Two lines mark the range in the entries below: the one holding "Tap the plus icon beside New list" and the one holding "The height and". Set down those two and all lines between them, exactly.
═══ Given entries
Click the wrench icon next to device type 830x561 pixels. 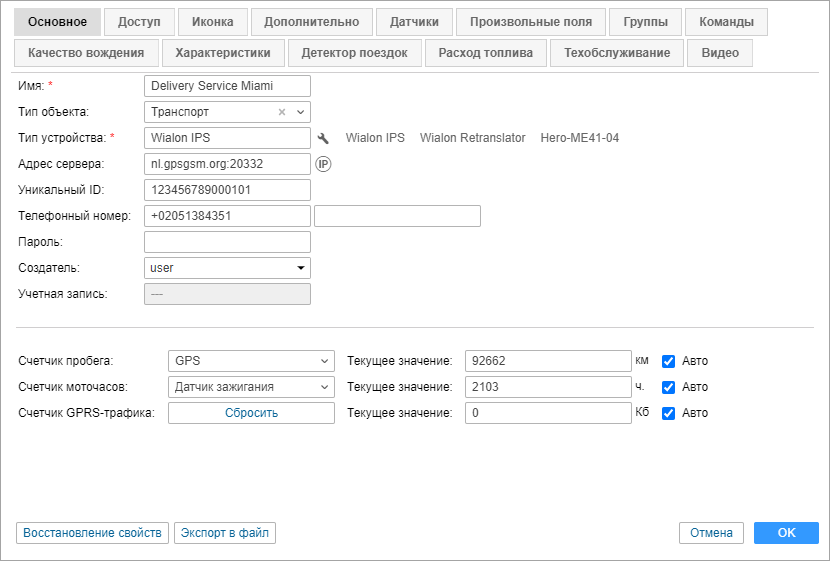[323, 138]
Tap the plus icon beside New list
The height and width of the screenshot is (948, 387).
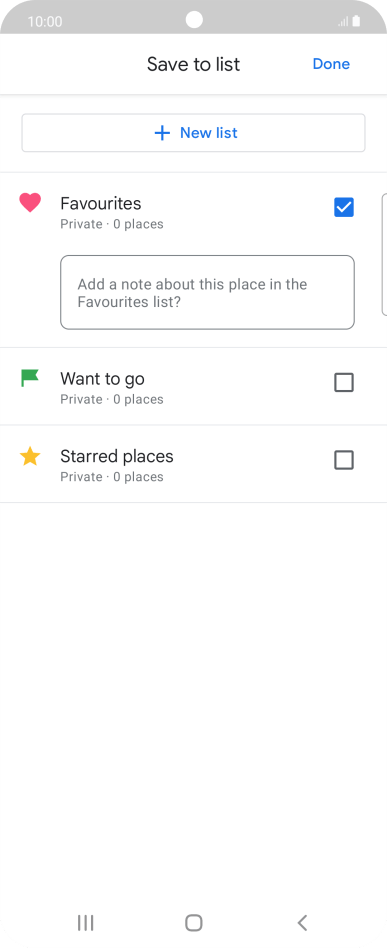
══════
═══ Given entries
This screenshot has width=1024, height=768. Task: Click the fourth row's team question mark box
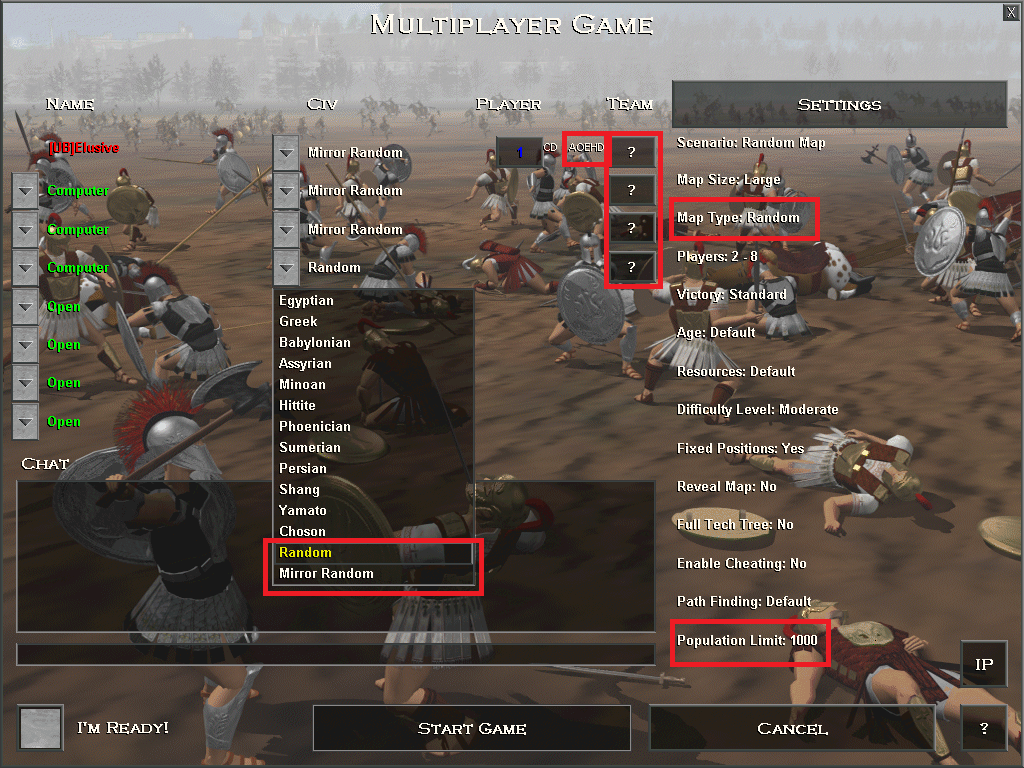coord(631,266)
══════
Exercise response:
Tap the plus icon beside New list
The height and width of the screenshot is (948, 387).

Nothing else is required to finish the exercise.